### TASK DESCRIPTION
Each line from the one containing "You are a computer-use agent. Image resolution: width=675" to the end of the listing below should be repeated exactly, with no other line included.

● ● ● ●

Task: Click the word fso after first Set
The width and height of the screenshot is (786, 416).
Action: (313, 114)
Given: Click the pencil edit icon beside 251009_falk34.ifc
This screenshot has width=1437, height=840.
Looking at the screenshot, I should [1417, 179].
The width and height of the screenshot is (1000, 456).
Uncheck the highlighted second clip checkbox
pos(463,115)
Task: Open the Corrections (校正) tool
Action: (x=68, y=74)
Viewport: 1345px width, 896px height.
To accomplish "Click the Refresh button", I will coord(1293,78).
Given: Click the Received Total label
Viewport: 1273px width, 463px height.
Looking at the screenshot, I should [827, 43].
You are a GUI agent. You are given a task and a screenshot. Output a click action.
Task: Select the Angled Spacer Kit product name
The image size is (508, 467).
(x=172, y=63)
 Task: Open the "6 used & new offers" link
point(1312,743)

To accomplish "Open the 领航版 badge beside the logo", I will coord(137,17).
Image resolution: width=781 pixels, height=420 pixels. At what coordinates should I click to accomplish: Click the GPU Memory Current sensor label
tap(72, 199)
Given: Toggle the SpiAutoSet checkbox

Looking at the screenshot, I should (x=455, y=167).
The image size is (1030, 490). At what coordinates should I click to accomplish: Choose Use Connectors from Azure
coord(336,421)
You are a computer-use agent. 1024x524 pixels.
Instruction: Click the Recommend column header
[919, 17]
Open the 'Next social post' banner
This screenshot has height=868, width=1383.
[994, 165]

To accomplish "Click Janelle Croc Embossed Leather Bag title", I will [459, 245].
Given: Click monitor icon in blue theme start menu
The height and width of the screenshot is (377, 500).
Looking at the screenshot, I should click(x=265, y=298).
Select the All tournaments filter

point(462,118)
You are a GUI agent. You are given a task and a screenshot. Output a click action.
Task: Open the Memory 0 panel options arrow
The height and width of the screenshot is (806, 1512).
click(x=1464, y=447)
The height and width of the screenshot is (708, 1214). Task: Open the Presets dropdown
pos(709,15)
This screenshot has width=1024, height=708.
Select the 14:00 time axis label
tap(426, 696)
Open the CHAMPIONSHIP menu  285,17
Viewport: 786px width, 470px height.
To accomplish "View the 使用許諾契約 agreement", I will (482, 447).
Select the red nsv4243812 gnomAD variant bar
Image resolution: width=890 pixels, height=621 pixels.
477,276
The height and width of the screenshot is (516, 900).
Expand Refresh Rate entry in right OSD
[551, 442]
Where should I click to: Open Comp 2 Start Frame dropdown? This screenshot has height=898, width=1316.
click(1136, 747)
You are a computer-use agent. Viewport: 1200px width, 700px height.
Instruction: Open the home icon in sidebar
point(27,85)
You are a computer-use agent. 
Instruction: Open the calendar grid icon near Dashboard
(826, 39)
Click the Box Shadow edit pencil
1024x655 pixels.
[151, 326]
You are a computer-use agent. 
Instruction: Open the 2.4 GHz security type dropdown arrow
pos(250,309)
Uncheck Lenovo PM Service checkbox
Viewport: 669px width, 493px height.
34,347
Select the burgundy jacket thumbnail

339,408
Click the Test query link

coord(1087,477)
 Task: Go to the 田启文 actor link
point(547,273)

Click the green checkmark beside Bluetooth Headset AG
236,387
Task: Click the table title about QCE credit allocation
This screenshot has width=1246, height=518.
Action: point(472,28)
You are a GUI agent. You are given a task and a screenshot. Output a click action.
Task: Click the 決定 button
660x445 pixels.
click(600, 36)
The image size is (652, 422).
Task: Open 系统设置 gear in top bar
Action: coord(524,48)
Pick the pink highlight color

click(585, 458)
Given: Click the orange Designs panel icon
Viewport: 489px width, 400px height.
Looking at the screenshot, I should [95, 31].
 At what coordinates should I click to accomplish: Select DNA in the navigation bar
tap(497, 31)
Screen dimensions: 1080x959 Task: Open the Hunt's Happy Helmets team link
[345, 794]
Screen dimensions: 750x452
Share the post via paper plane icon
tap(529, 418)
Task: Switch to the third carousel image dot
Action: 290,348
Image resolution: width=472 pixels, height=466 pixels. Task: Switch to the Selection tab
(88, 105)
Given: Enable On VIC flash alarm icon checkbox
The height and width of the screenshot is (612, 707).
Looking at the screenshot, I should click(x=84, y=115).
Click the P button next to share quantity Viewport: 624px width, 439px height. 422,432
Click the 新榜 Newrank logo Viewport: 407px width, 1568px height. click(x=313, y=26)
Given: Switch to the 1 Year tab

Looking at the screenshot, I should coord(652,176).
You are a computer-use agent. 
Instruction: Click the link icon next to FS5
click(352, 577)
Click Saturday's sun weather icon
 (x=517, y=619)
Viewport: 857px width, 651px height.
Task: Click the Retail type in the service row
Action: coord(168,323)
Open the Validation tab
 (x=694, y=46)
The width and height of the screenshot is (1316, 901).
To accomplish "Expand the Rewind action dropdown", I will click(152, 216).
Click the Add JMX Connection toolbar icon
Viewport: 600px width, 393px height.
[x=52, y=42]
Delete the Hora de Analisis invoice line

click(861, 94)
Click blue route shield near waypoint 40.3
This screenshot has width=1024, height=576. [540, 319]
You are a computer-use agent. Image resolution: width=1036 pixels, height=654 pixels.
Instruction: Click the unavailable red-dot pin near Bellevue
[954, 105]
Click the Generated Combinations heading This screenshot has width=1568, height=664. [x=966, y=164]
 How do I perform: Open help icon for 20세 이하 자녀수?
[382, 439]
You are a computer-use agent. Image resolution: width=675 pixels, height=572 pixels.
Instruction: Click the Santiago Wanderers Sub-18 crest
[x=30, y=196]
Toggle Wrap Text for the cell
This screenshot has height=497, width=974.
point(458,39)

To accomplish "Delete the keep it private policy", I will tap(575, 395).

● ● ● ●

### WRITTEN SOLUTION
You are a computer-use agent. Image resolution: width=675 pixels, height=572 pixels.
Instruction: Click the Santiago Wanderers Sub-18 crest
[x=30, y=196]
Toggle Wrap Text for the cell
This screenshot has height=497, width=974.
point(458,39)

To accomplish "Delete the keep it private policy", I will tap(575, 395).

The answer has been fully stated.